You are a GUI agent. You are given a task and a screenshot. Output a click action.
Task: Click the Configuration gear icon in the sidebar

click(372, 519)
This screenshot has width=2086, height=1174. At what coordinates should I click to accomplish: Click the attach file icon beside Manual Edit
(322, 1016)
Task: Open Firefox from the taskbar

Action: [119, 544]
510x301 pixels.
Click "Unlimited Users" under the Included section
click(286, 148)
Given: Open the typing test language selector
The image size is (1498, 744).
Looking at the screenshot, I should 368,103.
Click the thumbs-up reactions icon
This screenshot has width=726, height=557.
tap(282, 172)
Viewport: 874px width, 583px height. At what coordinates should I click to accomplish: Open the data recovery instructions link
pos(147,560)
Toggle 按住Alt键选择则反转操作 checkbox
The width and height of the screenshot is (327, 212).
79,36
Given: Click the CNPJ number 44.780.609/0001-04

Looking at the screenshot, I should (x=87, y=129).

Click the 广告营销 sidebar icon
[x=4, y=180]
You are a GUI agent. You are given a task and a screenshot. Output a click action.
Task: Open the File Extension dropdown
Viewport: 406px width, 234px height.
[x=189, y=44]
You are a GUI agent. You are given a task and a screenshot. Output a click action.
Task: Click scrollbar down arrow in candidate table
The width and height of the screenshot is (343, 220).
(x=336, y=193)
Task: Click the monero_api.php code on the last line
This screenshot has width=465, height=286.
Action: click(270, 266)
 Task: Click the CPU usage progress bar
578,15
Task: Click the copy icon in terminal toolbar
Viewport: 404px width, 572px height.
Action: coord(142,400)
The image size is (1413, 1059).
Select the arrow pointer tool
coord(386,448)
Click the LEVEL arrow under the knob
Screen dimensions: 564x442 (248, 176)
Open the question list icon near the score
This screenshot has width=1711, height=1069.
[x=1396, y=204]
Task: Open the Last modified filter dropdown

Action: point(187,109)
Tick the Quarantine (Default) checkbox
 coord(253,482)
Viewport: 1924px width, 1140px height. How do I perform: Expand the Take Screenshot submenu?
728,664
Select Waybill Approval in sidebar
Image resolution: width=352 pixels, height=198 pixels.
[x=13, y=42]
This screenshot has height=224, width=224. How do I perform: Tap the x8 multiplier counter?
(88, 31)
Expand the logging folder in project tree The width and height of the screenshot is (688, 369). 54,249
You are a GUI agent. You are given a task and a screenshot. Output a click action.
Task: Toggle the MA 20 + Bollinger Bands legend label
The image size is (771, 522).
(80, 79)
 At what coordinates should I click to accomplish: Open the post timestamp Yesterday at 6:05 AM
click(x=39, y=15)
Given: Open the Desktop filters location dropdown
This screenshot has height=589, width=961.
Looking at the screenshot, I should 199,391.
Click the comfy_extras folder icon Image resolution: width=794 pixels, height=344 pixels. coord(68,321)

= = = = = = =

> **The exercise**:
Copy out the listing from the line with "Click the 广告营销 sidebar icon" to the line with "(x=336, y=193)", swapping "dropdown" for "menu" and keeping everything else the same.

> **Complete output**:
Click the 广告营销 sidebar icon
[x=4, y=180]
You are a GUI agent. You are given a task and a screenshot. Output a click action.
Task: Open the File Extension menu
Viewport: 406px width, 234px height.
[x=189, y=44]
You are a GUI agent. You are given a task and a screenshot. Output a click action.
Task: Click scrollbar down arrow in candidate table
The width and height of the screenshot is (343, 220).
(x=336, y=193)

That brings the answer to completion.